Lorenzo grandit paisiblement dans la vallée de Chantebrie, mais que va-t-il faire de sa vie ? Le jeune garçon n’aime pas vraiment prendre des décisions, il est plutôt du genre à se laisser porter par les événements…
On l’avait découvert avec un titre qui révélait dès l’abord son caractère scientifique, La fractale des raviolis. Depuis, que ce soit avec son roman sur le piratage informatique – Habemus Piratam –, ou sa tentative de trouver une manière physique de revenir d’entre les morts – Le Cerbère blanc –, Pierre Raufast n’a jamais démenti sa dualité : d’un côté, un formidable conteur, amoureux des mots, n’hésitant jamais à faire intervenir le lexique précis d’une profession ou d’une gamme d’objets pour donner corps, précision et couleur locale à ses textes, de l’autre, un scientifique passionné par les modèles et les techniques informatiques, ingénieur quand il n’est pas écrivain.

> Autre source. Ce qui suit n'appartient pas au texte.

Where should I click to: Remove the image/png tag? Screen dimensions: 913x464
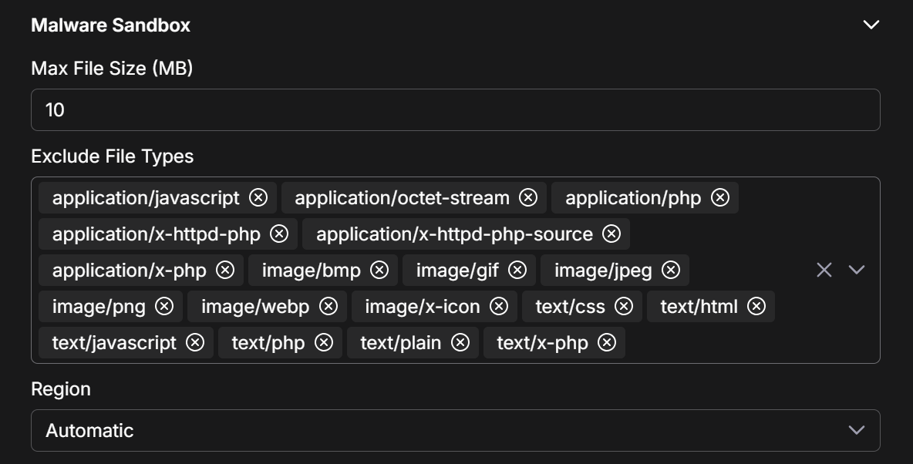tap(164, 306)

Avec Les Embrouillaminis, quelque part, il a voulu pousser plus loin le mariage des disciplines. Ce roman conceptuel tient autant de l’œuvre littéraire que du jeu de rôle ou de l’expérience de pensée. S’il fait penser dans son principe aux « livres dont vous êtes le héros » qui ont bercé notre enfance, il se veut bien plus cohérent et subtil dans sa gestion des choix narratifs. Et derrière la technique apparemment très littéraire se cache une autre forme de fractale, celle des attracteurs de Lorenz qui donnent au protagoniste son prénom et son goût pour les papillons. Lorenzo, soumis aux décisions des lecteurs/trices, devient une sorte d’ego expérimental comme aurait dit Kundera, qu’il faut promener dans le monde pour le connaître et étudier ses réactions. C’est davantage sous l’égide de Borgès et de Cendrars que le place Pierre Raufast, mais dans le fond la construction labyrinthique de l’œuvre est bien plus qu’une reconstitution du dédale de la mémoire ou un pur divertissement pour lecteur/trice volontaire pour tomber dans le piège.
Bien sûr, il y a un côté récit d’apprentissage picaresque dans certaines branches du récit, et l’on retrouve nombre d’éléments qu’on a appréciés dans les œuvres précédentes du romancier, qui se fait un plaisir de faire ressurgir tel objet cité dans La Fractale des raviolis, telle variante du capateros largement étudié dans La Variante chilienne, tel personnage déjà croisé au détour d’un des précédents volumes, tous étant présents d’une manière ou d’une autre dans cette œuvre-somme. C’est en quelque sorte l’aboutissement d’une narration qui a souvent rejeté la linéarité au profit des digressions et histoires enchâssées, et qui même en s’assagissant en apparence dans son dernier opus tournait déjà autour de l’importance cruciale de certains choix de vie et de l’hésitation entre plusieurs femmes représentant plusieurs destins.
Mais au-delà du plaisir littéraire, Les Embrouillaminis a de quoi proprement nous embrouiller le cerveau : que veut dire de nous que nous ayons fait faire tel choix à Lorenzo plutôt que tel autre ? Comme lorsqu’on chercher à tuer ses Sims ou à leur faire enfanter des jumeaux, l’aspect cathartique est aussi un révélateur de nous-mêmes, autant que du personnage. Là où Lorenzo perçoit la main du hasard, c’est nous, autant que Pierre Raufast, qui le construisons amoureux, criminel, naïf, désespéré. Pourtant, à bien étudier la structure du récit, ses subterfuges pour donner une nouvelle chance d’infléchir le destin de Lorenzo jusqu’aux trois petites lettres indiquant la sortie, le mot « FIN » est rare dans le roman et le fléchage n’est pas totalement neutre.
Vrai optimiste ou fasciné par les turpitudes de l’âme humaine, notre auteur ? Pour mieux le cerner, on vous conseille de vous égarer dans les pages, car quelques surprises sont réservées aux plus curieux/ses et assidu(e)s lecteurs/trices. Que vous choisissiez un chemin ou de les explorer tous, Les Embrouillaminis risque fort de rester une expérience de lecture marquante et assez unique, un coup de génie inédit qui mérite qu’on s’y confronte.